I couldn't begin to explain why I did what I did. It wasn't my intention. Maybe all that talk of MUSTerbation put the thought in my head. It's not like any of the songs on Trouble Will Find Me are in any way erotic. It was an accident. My mind was wandering, and I wasn't really listening anymore, and then ... mistakes were made. I say mistakes because "Sea of Love" is a creepy tune. It's definitely pro-paranoia. So when I was ... doing what I was doing ... and then suddenly realized that Berninger was yelling at me "What’d Harvard teach you? What’d Harvard teach you? What’d Harvard teach you?", it was uncomfortable and surreal and the polar opposite of sexy.

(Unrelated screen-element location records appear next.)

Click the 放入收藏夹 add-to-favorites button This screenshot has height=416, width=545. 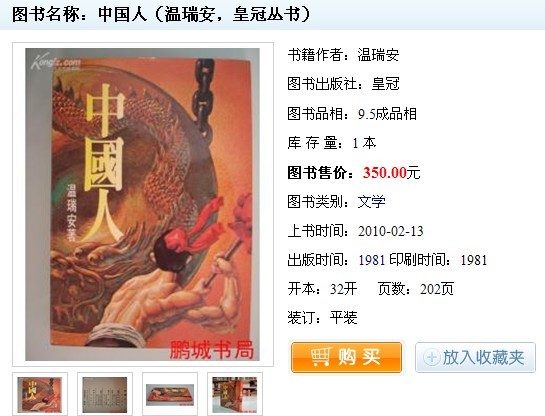tap(475, 357)
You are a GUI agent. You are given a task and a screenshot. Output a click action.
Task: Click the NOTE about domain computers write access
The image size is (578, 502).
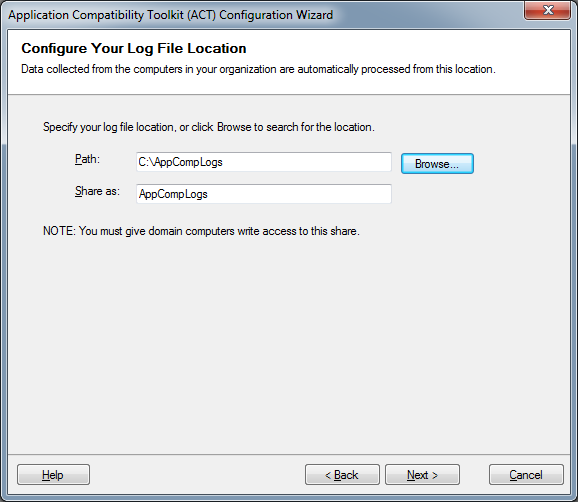pyautogui.click(x=201, y=231)
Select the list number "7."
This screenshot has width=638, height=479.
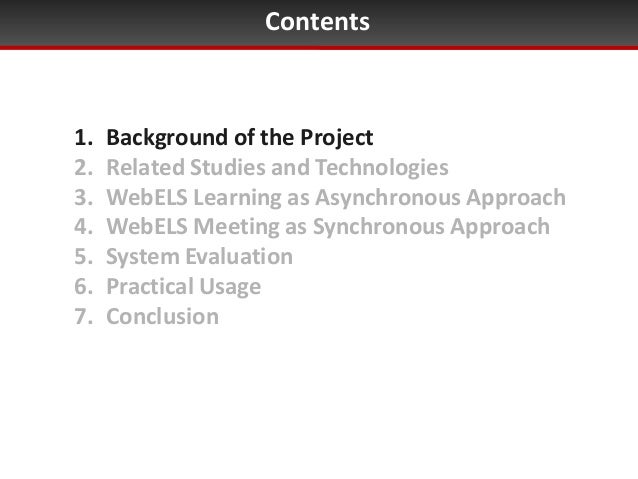pos(84,316)
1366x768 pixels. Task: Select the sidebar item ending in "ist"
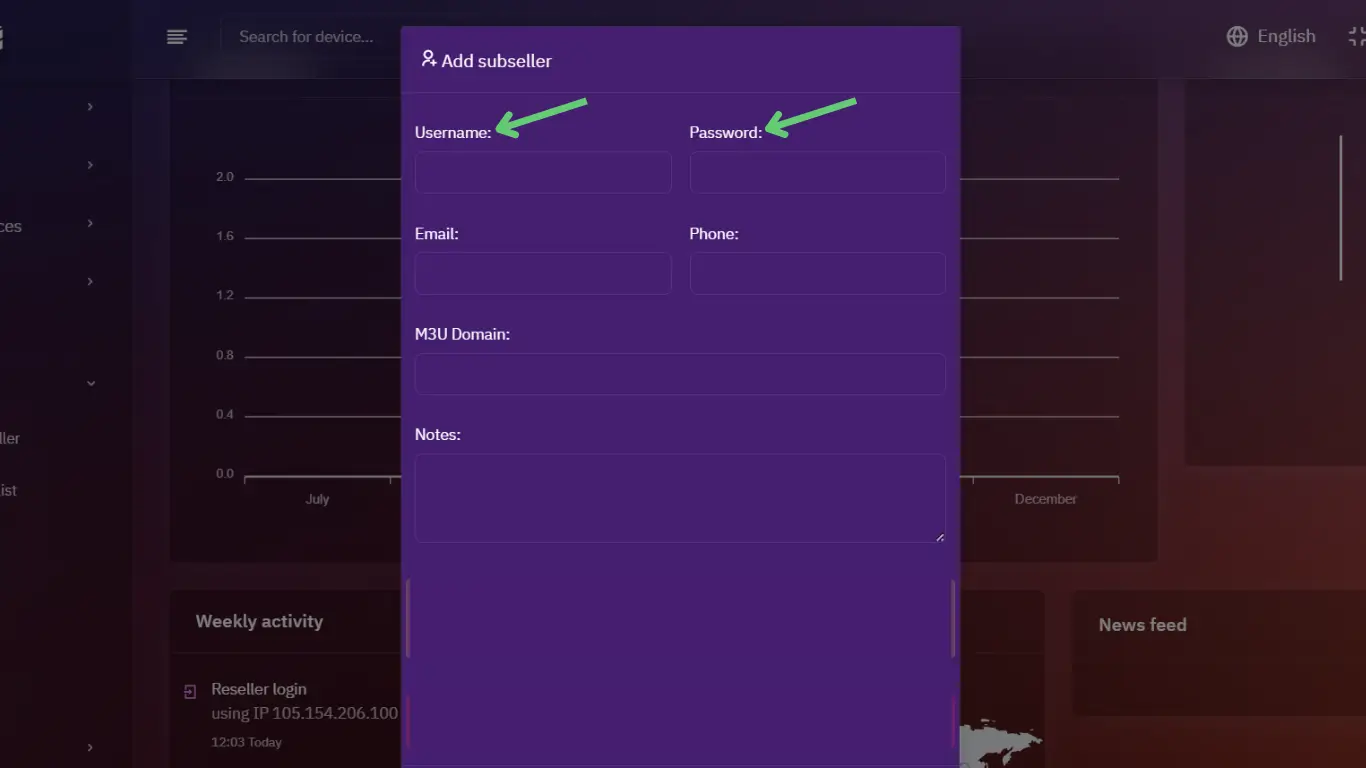(9, 490)
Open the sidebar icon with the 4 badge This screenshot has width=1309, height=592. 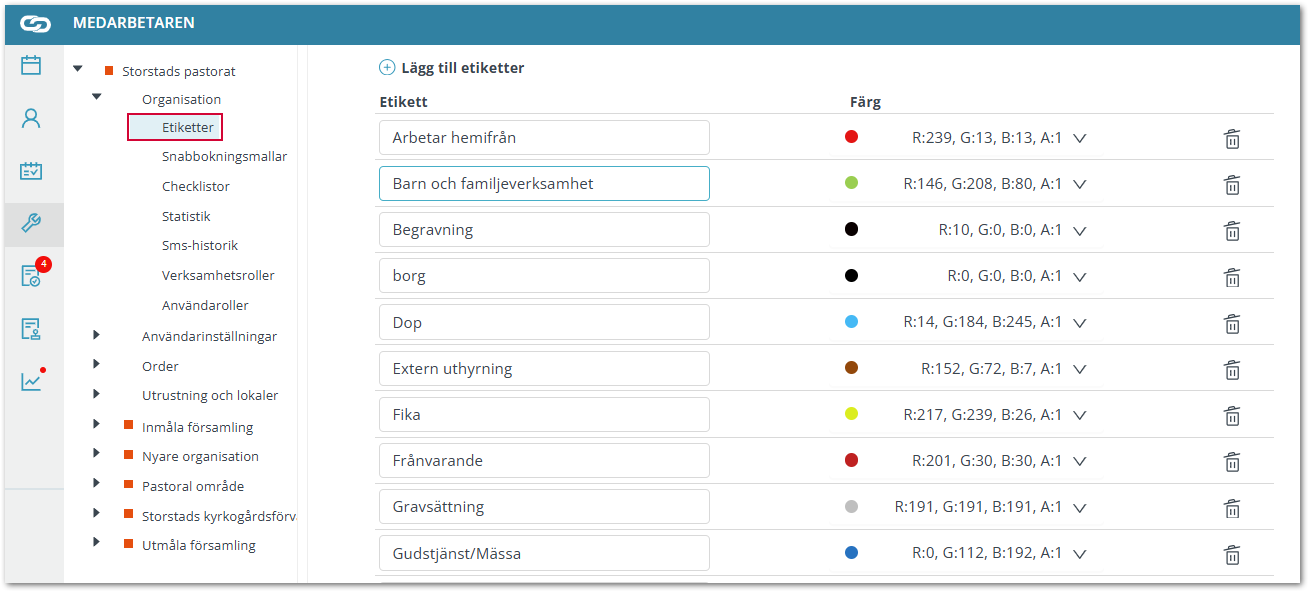click(31, 276)
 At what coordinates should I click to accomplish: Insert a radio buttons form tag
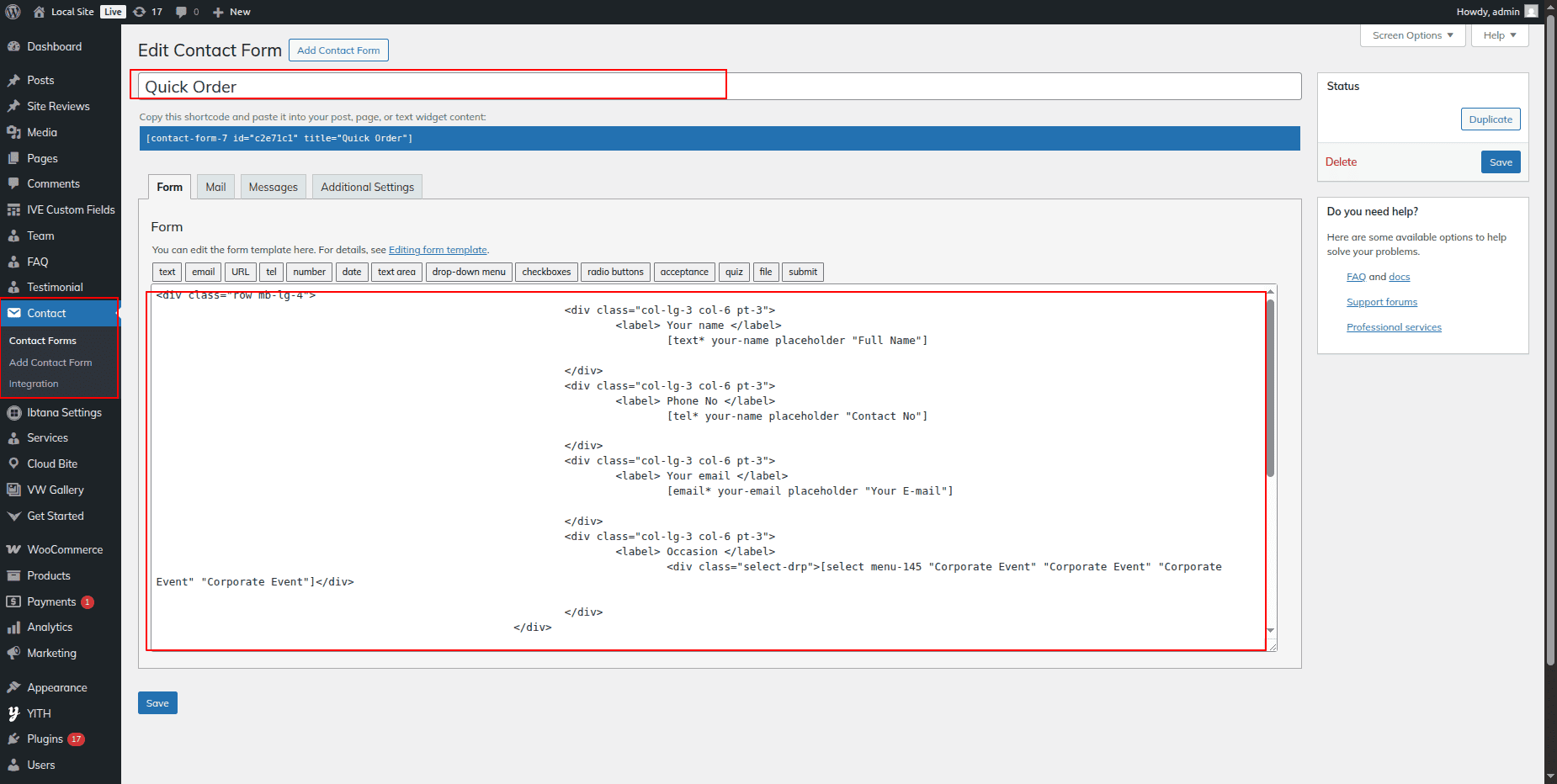tap(615, 272)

It was also the best moment I've had with a new album in 2013.

Trouble Will Find Me won't ever be Boxer or High Violet. It will never be my soul mate. But it does have meaning for me now. It's the girl you get a handjob from on the Haunted Mansion ride at Disney World. You're both not sure why it happened, but it was funny and stupid and you'll probably never forget it. And maybe someday you'll walk into a bar and she'll be there and you'll exchange smiles from across the room, because you've got a dirty little secret, and that seems like enough.

You don't marry an album like Trouble Will Find Me. But if you listen in the right context, you can at least have a very weird affair.